▸ What is expected
Write out every line again, starting at the top of the saved data entries and stopping after the line that contains "Memberlist (232, 59)", and leave the pictures out. Multiply each answer coordinate by 0.45 and round it to a whole number, rounding halves up, while all other words and numbers stay the same.

::: Record set

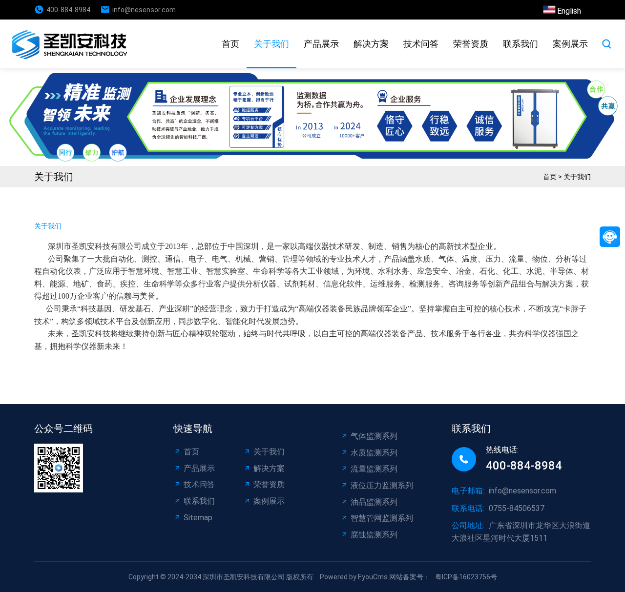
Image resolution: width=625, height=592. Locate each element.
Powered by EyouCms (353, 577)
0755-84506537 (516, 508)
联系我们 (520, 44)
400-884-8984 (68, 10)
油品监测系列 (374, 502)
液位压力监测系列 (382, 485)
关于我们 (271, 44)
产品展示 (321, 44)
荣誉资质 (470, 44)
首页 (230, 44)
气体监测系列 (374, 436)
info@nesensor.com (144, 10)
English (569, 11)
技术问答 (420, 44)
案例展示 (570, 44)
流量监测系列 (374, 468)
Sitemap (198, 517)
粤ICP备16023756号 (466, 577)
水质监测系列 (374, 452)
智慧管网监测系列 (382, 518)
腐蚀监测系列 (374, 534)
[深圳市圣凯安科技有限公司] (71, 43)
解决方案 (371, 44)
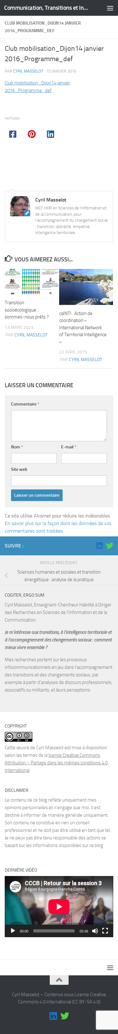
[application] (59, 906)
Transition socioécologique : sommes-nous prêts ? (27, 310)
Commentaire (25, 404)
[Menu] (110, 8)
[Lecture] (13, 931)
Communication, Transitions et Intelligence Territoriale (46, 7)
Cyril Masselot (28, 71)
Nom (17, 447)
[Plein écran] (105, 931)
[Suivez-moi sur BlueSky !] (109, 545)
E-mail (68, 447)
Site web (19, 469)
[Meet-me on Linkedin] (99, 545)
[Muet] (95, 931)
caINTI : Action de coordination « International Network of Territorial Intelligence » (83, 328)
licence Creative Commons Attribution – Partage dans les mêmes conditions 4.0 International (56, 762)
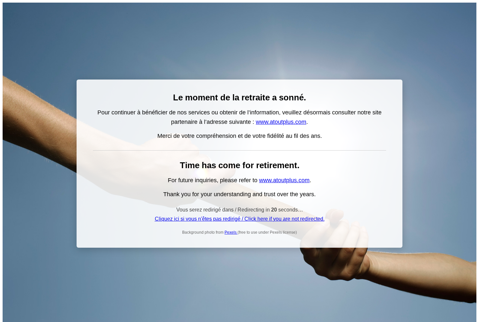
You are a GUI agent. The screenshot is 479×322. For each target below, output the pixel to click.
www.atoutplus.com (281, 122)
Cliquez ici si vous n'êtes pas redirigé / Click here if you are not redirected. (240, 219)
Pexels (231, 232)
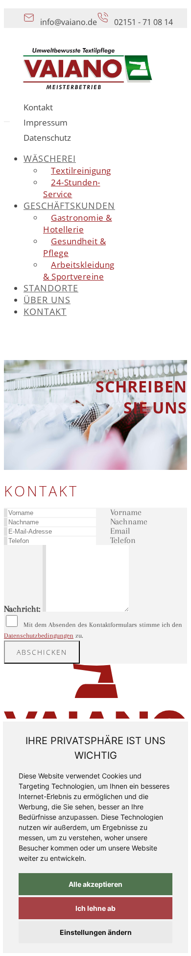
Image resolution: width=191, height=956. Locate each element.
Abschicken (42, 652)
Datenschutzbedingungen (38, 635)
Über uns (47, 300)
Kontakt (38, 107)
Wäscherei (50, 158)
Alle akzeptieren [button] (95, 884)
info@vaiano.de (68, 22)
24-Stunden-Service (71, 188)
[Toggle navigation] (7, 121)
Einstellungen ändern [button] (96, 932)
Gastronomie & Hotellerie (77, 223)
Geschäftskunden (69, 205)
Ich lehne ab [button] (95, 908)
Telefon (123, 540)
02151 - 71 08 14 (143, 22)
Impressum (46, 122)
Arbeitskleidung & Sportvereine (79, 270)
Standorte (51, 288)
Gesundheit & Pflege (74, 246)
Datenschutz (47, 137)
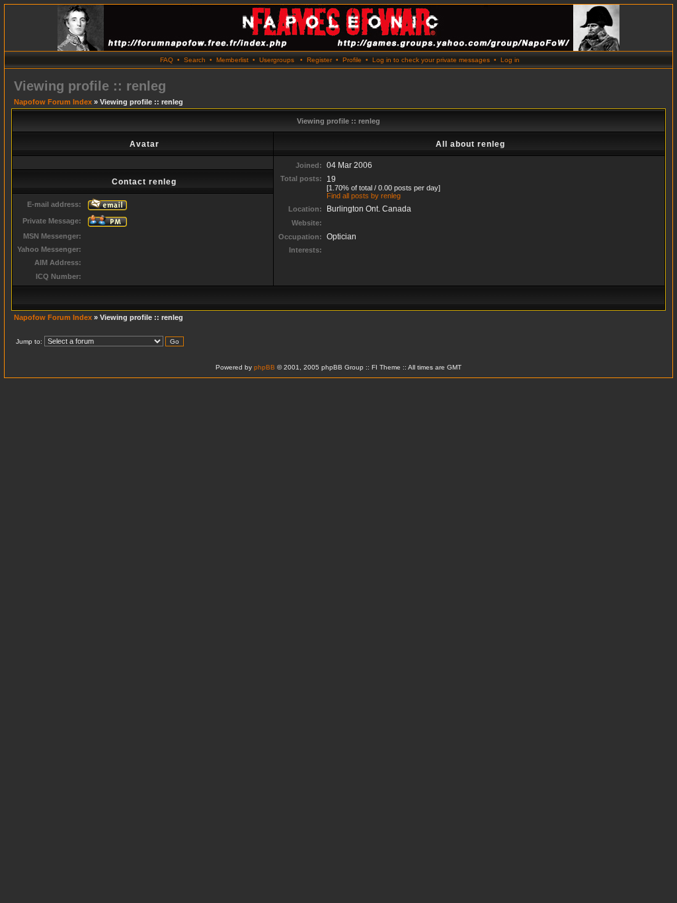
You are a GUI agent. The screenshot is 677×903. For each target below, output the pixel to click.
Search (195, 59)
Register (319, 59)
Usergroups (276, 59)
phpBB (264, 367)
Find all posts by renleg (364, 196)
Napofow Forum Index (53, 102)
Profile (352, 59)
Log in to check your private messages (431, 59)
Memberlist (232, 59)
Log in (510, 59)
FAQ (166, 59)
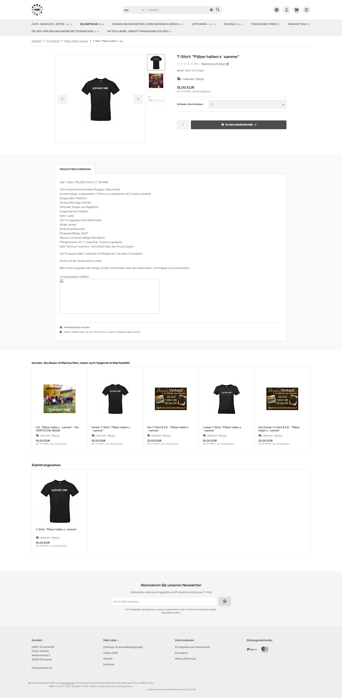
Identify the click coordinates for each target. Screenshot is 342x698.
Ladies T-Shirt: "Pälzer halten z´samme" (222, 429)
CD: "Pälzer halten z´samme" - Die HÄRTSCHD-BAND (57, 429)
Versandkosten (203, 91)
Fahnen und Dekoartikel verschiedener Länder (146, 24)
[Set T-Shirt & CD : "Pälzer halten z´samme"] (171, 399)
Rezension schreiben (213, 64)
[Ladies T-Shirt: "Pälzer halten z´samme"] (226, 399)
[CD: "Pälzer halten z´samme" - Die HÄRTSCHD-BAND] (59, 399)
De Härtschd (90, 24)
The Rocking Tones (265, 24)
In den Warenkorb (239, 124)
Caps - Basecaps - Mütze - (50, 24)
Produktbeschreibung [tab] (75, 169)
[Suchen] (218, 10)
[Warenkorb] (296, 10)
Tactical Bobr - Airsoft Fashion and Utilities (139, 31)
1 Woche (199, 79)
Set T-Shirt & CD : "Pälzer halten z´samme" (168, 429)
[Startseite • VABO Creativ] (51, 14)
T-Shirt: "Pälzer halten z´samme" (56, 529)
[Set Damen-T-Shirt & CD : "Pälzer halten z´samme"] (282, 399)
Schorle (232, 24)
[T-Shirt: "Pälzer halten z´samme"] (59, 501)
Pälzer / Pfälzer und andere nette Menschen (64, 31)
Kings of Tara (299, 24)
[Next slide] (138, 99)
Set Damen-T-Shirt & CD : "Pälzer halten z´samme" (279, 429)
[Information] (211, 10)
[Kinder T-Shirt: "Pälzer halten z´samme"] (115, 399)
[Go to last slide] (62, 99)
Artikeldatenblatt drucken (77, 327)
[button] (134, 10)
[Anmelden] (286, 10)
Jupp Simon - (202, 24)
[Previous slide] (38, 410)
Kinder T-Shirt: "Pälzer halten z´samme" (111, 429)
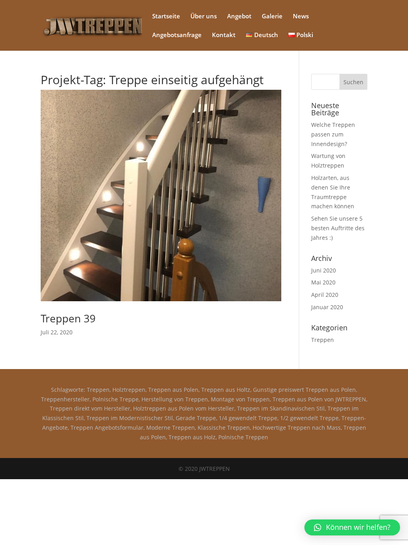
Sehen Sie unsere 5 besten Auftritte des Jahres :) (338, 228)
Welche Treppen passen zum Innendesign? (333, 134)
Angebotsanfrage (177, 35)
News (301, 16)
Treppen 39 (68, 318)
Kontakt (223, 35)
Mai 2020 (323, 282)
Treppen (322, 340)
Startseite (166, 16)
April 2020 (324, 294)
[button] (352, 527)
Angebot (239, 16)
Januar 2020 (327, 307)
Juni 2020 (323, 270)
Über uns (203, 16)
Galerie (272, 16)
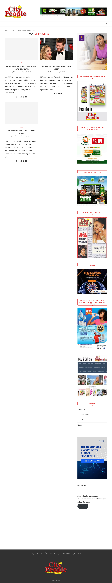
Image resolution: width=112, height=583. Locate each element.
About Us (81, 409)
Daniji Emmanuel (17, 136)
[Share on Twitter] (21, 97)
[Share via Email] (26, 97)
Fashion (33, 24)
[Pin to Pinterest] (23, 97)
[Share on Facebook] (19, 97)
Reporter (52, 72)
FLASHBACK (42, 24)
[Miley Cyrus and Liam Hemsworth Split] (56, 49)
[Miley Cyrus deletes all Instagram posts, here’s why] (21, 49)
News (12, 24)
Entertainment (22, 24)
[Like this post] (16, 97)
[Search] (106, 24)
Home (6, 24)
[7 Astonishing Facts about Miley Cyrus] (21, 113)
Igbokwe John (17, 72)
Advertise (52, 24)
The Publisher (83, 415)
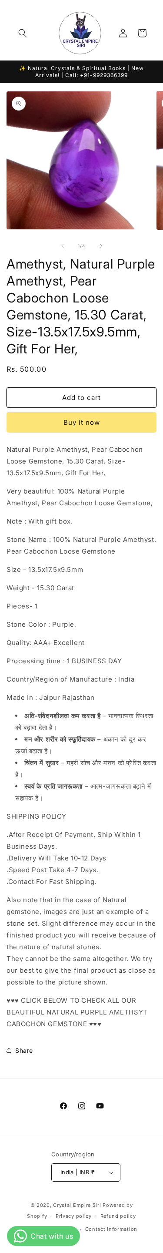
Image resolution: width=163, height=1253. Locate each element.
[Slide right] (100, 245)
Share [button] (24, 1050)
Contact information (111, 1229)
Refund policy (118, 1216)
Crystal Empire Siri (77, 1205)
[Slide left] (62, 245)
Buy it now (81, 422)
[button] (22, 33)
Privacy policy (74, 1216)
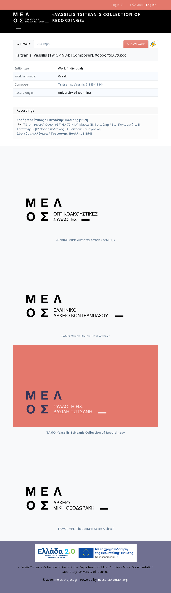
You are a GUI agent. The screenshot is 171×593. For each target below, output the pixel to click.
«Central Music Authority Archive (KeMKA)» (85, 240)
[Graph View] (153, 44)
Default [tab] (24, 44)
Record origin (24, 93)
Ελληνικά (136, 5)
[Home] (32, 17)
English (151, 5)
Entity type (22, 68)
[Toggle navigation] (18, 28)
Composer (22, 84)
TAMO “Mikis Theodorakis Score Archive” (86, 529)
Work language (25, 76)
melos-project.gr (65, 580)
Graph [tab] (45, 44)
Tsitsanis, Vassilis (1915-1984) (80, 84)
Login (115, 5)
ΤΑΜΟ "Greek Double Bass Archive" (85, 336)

::::::

▸ Exercise result
Image resolution: width=625, height=592. Locate each element.
Powered by EyouCms (159, 260)
0755-84506537 (232, 229)
联系我们 (234, 20)
400-884-8984 (31, 5)
油品监测系列 (168, 226)
液位压力监测系列 (172, 218)
关于我们 (122, 20)
产品展示 (144, 20)
荣誉资质 (212, 20)
首页 (104, 20)
气体监测系列 (168, 196)
info@nesensor.com (65, 5)
English (256, 5)
技术问答 (189, 20)
案例展示 (257, 20)
流量监测系列 (168, 211)
Sitemap (89, 233)
粤ICP备16023756号 (210, 260)
水质监测系列 (168, 203)
智慧管网监测系列 (172, 233)
腐蚀监测系列 (168, 240)
[深圳市圣凯安科技有限公司] (32, 19)
解决方案 (167, 20)
[application] (27, 408)
Transition socioécologique : sommes-nous prêts ? (12, 140)
Commentaire (11, 182)
[Menu] (50, 4)
[Lecture] (6, 419)
Communication, Transitions et Intelligence Territoriale (21, 3)
Cyril Masselot (13, 32)
Nom (8, 201)
[Plein écran] (47, 419)
[Suivez-moi sur BlueSky !] (49, 245)
E-mail (31, 201)
Site web (9, 211)
[Meet-me on Linkedin] (45, 245)
[Muet] (43, 419)
caINTI : Action de coordination « International Network of Territorial Intelligence » (37, 148)
licence Creative Commons Attribution – Partage dans les mêmes conditions 4.0 International (25, 343)
You are a GUI agent. The screenshot is 479×322. For each target below, output the pixel to click.
www.atoutplus.com (126, 55)
Cliquez ici si vous n'êtes pas redirigé / Click here if you are not redirected. (108, 99)
Pexels (104, 104)
Image resolution: width=191, height=956. Locate each element.
Abschicken (19, 293)
Datenschutzbedingungen (17, 286)
Über uns (21, 135)
Kontakt (17, 48)
Wäscherei (23, 71)
Alle akzeptieren [button] (43, 398)
info@vaiano.de (31, 10)
24-Stunden-Service (32, 85)
[Toggle navigation] (3, 54)
Einstellungen ändern [button] (43, 419)
Gastronomie & Hotellerie (35, 100)
Geschäftskunden (31, 92)
Ich lehne ab [button] (43, 409)
Telefon (55, 243)
02151 - 71 08 14 (64, 10)
Impressum (21, 55)
Arbeitskleidung & Sportvereine (36, 122)
Standorte (23, 130)
Gesundheit & Pflege (33, 111)
Datenschutz (21, 62)
You are a GUI agent. The screenshot is 677×903. For each target below, output the pixel to click.
Search (88, 27)
Register (144, 27)
Usergroups (124, 27)
phpBB (119, 165)
Find all posts by renleg (164, 88)
Napofow Forum Index (24, 46)
Profile (158, 27)
Log in to check your private messages (194, 27)
Memberlist (104, 27)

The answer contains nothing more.